Provided passage →
---
An integrated health partnership between Northwestern and the Minnesota Vixen helped the Twin Cities-based women's tackle football team to its best season ever.
The Minnesota Vixen finished a successful season, including an appearance for the Twin Cities-based women’s tackle football team in the World Championship game.
The Vixen also had had a healthy season working with Northwestern Health Sciences University to build players’ strength as well as prevent and treat injuries.
The two were absolutely linked, team officials say.
“Northwestern has been an invaluable partner and no doubt has helped us get where we are,” says team co-owner James Brown. “In the past when players would get injured, it was kind of hit or miss whether they would follow up and get treatment. Now that we have a consistent health-care partner, they’ve helped us keep our players on the field.”
That kept the team winning, Brown says, leading the Vixen to the World Championship game of the Independent Women’s Football League in Charlotte, N.C. The Vixen fell short of their goal of an undefeated season, losing July 23 to the Utah Flaconz in the championship. But it was the team's best season ever, and Northwestern was with the Vixen from start to finish as the team’s integrated health partner.
“We were at their tryouts in the winter, and we ran a strength camp for the players after that,” says Elizabeth Moos, a chiropractor and clinical fellow at Northwestern’s Human Performance Center who has been the team’s primary contact.
“During the season, we've offered an integrated injury-prevention clinic that the players could go to, with chiropractic, massage, acupuncture and Chinese medicine. We talk with the players quite a bit and find out how they’re feeling, what’s going on with their bodies. When we know that, we can address issues before they become injuries.”
That kept players healthy, as well as able to recover and return to play quicker when injuries do occur. Northwestern also has focused on concussion prevention and neck strength by teaching players exercises and techniques that can protect them from serious injuries.
But the benefits of the partnership flowed both ways.
“Our health professionals and interns have had a tremendous opportunity to work with a high-performing team, and that’s exciting,” says Timothy Stark, a sports chiropractor and director of Northwestern’s Human Performance Center. “The team has told us that we’re critical to their success. That’s great for us to hear.”
Brown, whose wife, Laura, is a co-owner and also plays linebacker, says: “I can’t say enough good things about Northwestern. They’ve been with us all along, including right on the sidelines, helping our players stay healthy and get back to high-functioning. They’ve helped keep us in the game.”
---
Data extract →

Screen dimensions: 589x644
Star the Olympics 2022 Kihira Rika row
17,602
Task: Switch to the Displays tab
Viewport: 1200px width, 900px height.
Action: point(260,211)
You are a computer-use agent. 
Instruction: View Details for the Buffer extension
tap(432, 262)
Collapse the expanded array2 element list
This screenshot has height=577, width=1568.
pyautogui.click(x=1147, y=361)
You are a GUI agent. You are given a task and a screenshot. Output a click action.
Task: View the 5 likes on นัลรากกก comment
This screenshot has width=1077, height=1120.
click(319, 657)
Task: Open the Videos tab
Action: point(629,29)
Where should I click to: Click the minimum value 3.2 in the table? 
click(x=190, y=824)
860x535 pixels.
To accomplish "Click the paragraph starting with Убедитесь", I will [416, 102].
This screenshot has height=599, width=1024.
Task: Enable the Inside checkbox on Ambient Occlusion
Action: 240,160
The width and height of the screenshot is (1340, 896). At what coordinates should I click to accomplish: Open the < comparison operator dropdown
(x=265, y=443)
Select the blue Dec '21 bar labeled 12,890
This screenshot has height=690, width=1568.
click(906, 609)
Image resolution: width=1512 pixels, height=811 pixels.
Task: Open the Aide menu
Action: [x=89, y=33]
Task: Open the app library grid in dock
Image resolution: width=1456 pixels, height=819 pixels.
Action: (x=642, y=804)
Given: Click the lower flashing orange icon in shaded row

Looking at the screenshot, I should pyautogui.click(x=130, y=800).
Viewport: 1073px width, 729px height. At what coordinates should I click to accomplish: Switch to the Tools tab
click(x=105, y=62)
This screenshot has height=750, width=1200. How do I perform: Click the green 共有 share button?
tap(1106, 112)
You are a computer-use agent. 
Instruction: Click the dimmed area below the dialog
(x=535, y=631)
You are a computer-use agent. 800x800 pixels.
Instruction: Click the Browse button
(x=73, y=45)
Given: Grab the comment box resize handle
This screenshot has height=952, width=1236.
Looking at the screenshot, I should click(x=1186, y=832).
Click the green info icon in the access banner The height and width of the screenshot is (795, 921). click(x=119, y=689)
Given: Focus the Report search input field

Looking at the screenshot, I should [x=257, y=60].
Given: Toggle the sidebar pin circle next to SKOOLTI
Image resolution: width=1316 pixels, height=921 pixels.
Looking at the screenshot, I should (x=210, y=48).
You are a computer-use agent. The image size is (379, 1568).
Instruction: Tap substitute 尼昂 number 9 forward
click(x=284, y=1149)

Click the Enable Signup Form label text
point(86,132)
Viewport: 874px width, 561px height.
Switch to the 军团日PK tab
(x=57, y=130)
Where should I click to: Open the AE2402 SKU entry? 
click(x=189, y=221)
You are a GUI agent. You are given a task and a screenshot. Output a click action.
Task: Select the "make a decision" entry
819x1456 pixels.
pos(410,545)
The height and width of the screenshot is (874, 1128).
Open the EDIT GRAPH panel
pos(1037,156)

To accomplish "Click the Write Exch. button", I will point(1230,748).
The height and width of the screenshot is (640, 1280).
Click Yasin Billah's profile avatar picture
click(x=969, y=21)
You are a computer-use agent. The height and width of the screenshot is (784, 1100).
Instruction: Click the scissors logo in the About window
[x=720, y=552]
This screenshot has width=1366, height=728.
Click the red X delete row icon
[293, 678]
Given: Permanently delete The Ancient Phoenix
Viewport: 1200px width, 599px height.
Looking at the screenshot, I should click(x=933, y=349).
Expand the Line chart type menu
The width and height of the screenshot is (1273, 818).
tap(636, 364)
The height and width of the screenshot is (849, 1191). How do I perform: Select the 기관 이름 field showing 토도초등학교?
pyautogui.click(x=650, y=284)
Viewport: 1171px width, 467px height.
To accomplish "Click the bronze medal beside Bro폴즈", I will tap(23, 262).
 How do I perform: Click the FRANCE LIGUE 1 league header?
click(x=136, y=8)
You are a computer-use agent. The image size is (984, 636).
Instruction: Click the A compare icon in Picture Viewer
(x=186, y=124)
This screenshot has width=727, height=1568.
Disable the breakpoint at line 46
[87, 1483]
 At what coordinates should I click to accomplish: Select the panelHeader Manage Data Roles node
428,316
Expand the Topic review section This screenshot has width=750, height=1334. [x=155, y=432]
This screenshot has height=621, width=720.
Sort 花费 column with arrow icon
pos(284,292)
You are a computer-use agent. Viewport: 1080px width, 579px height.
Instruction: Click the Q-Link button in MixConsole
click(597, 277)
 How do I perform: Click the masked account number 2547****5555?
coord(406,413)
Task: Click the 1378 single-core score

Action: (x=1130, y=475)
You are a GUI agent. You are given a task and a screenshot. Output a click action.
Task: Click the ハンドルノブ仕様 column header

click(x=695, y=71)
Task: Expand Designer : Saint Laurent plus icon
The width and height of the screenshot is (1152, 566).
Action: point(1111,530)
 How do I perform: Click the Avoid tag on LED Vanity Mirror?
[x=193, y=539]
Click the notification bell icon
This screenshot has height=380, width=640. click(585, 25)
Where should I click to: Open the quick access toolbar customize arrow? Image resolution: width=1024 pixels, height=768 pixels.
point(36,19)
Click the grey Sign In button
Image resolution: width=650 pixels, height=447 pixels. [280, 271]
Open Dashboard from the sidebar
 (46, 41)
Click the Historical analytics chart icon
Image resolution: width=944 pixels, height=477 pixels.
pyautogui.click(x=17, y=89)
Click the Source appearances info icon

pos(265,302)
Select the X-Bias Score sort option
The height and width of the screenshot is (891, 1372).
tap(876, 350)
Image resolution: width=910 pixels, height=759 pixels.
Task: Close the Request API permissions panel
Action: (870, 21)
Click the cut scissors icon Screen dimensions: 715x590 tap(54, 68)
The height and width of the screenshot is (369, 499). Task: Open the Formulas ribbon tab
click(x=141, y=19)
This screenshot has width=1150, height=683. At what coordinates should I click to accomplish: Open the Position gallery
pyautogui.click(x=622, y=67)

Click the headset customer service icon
---
Check your understanding →
A - In the article about the Minnesota Vixen, in what city was the World Championship game of the Independent Women's Football League played?
B - Rewrite part of the article about the Minnesota Vixen, swapping "tackle football team" for "football squad": begin at the words "An integrated health" and stop after "team officials say.".
The listing plays no part in this work.

Solutions to the exercise →
A - Charlotte, N.C.

B -
An integrated health partnership between Northwestern and the Minnesota Vixen helped the Twin Cities-based women's football squad to its best season ever.
The Minnesota Vixen finished a successful season, including an appearance for the Twin Cities-based women’s football squad in the World Championship game.
The Vixen also had had a healthy season working with Northwestern Health Sciences University to build players’ strength as well as prevent and treat injuries.
The two were absolutely linked, team officials say.